0 votes
I need to find out what percentage of each book has been drafted. A count of how many verses in each book have text in them would be close enough. Can anybody write a regex that would do this?

Thanks for any help you can give me on this.

John Nystrom
Paratext by (296 points)

2 Answers

0 votes
Is something as simple as this what you're looking for, or are you looking for some more complex?
\\v \d+ .

PT doesn't catch carriage returns with . and so I think that would work. Otherwise:
\\v \d+ \w

But that wouldn't catch verses that start with numbers or punctuation.
by (1.8k points)
mjames,

Thank you for this. This does count non-empty verses. I'm trying to answer these questions: What percentage of the OT is drafted in this project? What percentage of the NT is drafted? It's easy to do when I know an entire book is drafted, but the team I'm most concerned about is doing an OT panorama, so they have drafted a bit here and a bit there.

I would love to be able to run something one time that would count the non-empty verses in all books and give me the results by book and a total so I don't have to do this 66 times for each project for which I need this info. So yes, I am looking for something a bit more complex and I understand this is not a simple thing. I was hoping maybe somebody had already done this or knows of an existing tool that can do it.
Do you need the information at both a book level and also at the testament level? If you're mainly concerned about the whole OT or NT, why not just limit the books you're searching in PT to one of those two options? So search the whole NT for that regex, not just one book?

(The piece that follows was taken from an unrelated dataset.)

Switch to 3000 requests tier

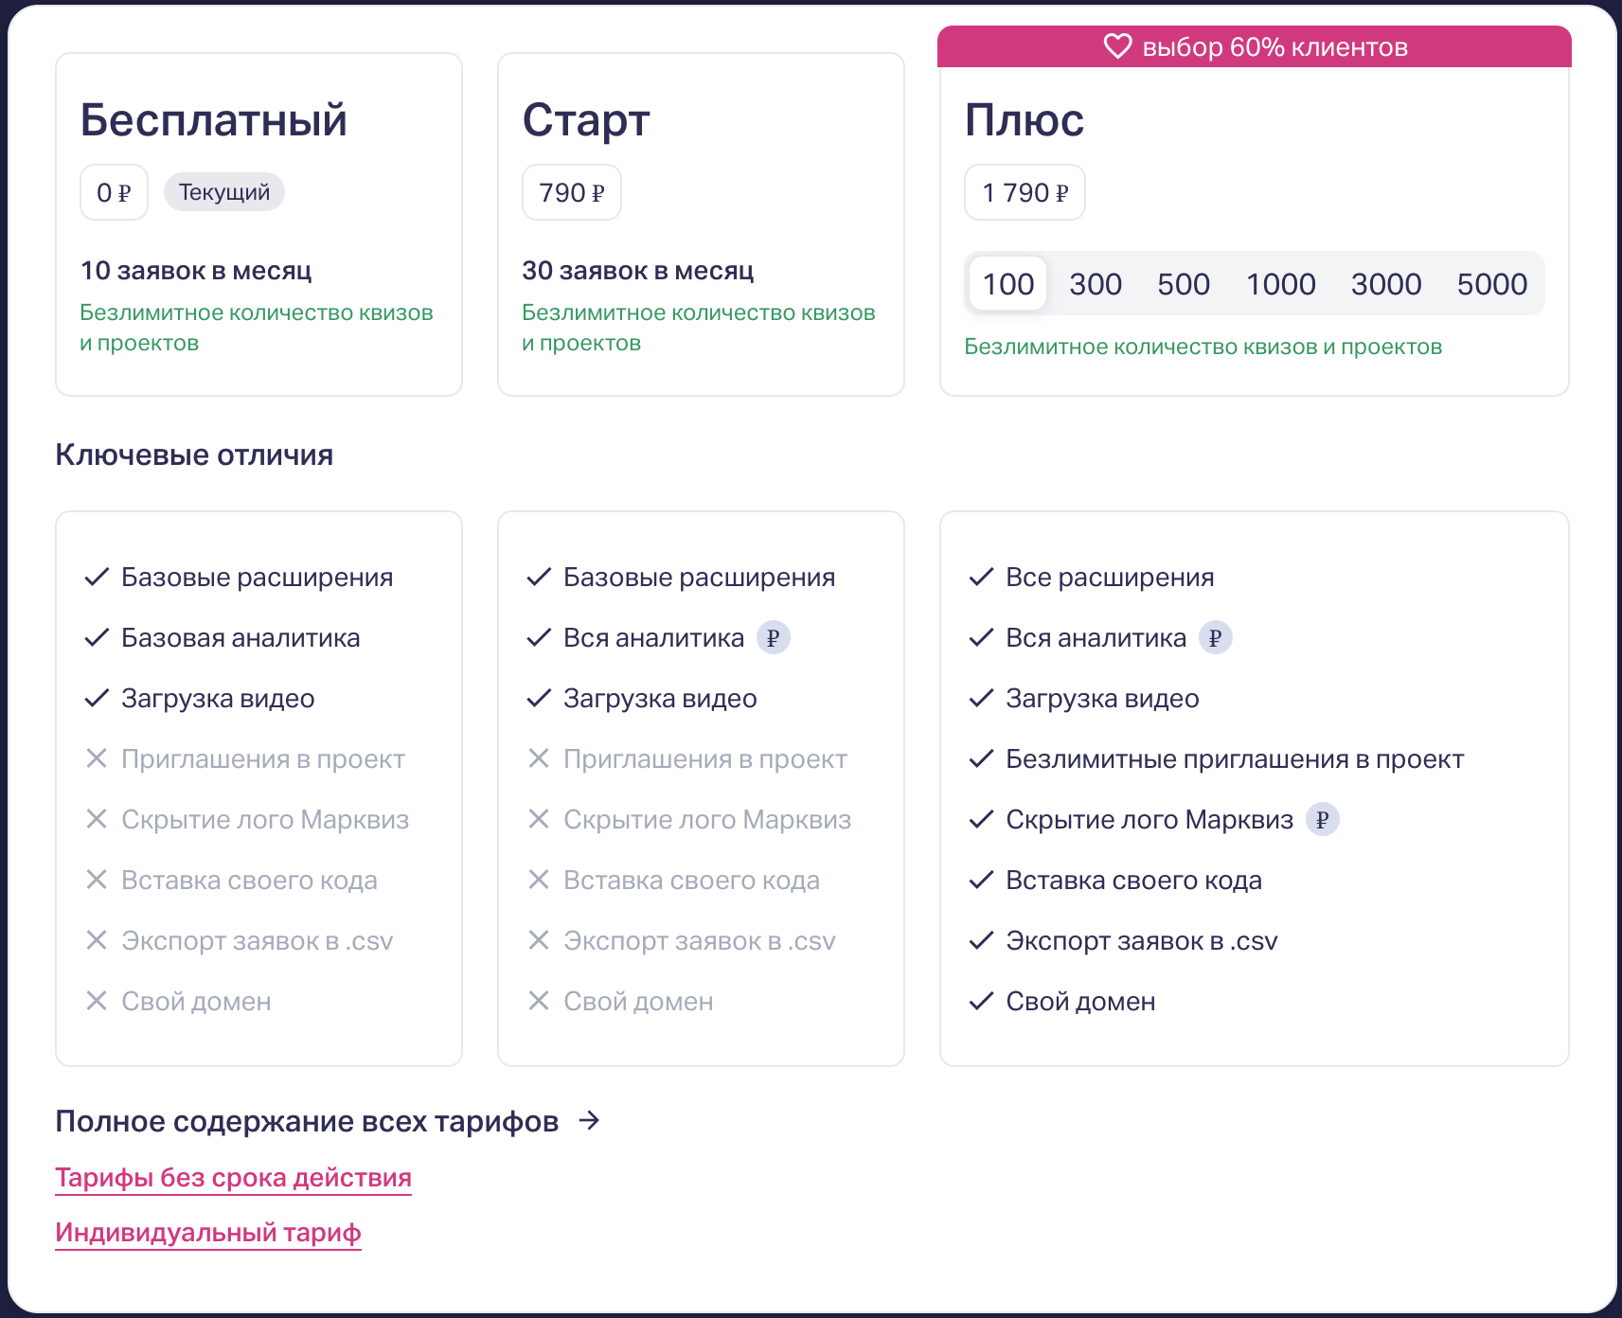[x=1386, y=284]
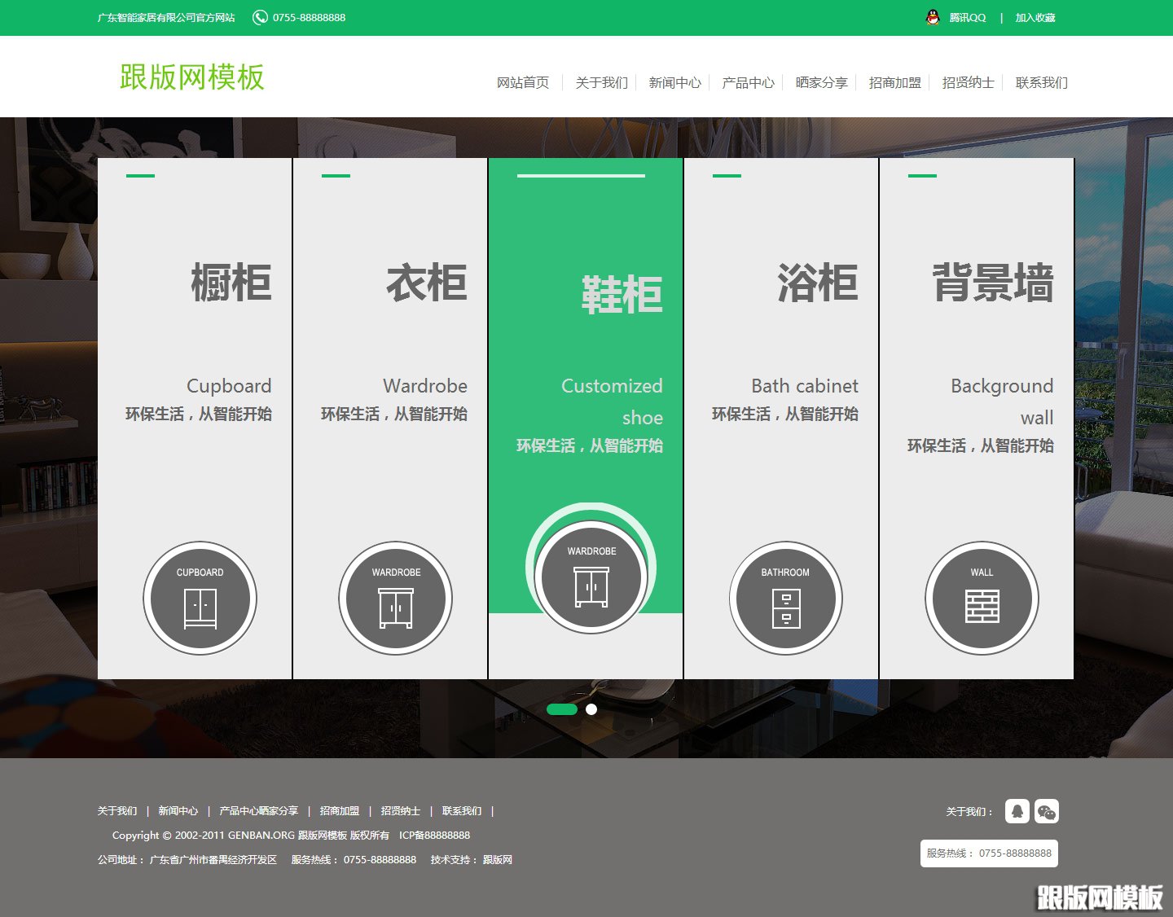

I think if you wanted to get a result which listed each book's count and a total count, all in one single command, then it would probably require an external script. I don't think PT has the capability to give multiple results like "each book count + a total count".
To answer the question somebody else is asking me, which got me started on this, i.e. how much of the OT is drafted, yes, I can just use that regex and run it on the OT. But it would be useful to me to know the info on the book level as well. If such a tool existed, I would use it periodically in several projects.
When I do this in the Paratext project, I get 16,886 items. When I do it in RegexPal, I get 16,677. I don't know why I get this discrepancy. For what I need the number for, it's not a big deal, but I think it's odd that it's not the same number.
Were you using the regex with the . in it? My guess is that PT doesn't match the . with line endings, but RegexPal does. This means if you ever have
\v_# (with no space after the # and a carriage return immediately)
then PT will not count it (since . isn't getting caught) but RegexPal will count it (since . is catching the carriage return).
0 votes

A single regex may not be enough. You could try to adapt a script from the Custom Tools menu, i.e. the My Paratext Projects/cms/ subdirectory.